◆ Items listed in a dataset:

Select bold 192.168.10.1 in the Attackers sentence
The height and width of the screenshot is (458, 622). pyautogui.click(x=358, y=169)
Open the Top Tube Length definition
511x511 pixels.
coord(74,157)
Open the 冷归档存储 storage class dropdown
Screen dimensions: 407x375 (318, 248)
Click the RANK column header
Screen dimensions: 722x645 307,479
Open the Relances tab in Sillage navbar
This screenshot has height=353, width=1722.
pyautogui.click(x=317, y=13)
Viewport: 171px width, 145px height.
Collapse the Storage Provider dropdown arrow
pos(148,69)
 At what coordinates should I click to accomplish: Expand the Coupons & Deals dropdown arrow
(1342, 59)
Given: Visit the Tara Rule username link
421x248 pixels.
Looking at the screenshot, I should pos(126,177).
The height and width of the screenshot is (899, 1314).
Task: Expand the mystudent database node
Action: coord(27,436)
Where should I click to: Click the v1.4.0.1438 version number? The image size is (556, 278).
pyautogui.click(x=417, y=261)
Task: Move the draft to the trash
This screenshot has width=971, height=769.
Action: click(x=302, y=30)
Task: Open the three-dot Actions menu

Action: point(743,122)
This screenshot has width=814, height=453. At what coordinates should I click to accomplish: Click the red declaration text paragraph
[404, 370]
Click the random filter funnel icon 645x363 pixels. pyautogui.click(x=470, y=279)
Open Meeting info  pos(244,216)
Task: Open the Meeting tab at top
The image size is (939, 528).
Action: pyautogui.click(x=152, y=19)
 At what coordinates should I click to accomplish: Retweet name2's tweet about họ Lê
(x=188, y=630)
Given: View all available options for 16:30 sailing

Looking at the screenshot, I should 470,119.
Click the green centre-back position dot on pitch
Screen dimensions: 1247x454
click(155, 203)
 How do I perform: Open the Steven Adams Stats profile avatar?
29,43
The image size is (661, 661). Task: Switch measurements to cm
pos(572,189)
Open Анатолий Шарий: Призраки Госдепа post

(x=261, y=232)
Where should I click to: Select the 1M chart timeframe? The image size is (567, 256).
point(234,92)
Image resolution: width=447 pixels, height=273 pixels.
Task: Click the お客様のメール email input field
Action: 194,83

◆ Task requirements: The required output is every line of the entries, starting at the one that contains "The image size is (661, 661)." and ending at the last, copied exactly.

◆ Response to this task:
The image size is (661, 661). Task: Switch measurements to cm
pos(572,189)
Open Анатолий Шарий: Призраки Госдепа post

(x=261, y=232)
Where should I click to: Select the 1M chart timeframe? The image size is (567, 256).
point(234,92)
Image resolution: width=447 pixels, height=273 pixels.
Task: Click the お客様のメール email input field
Action: 194,83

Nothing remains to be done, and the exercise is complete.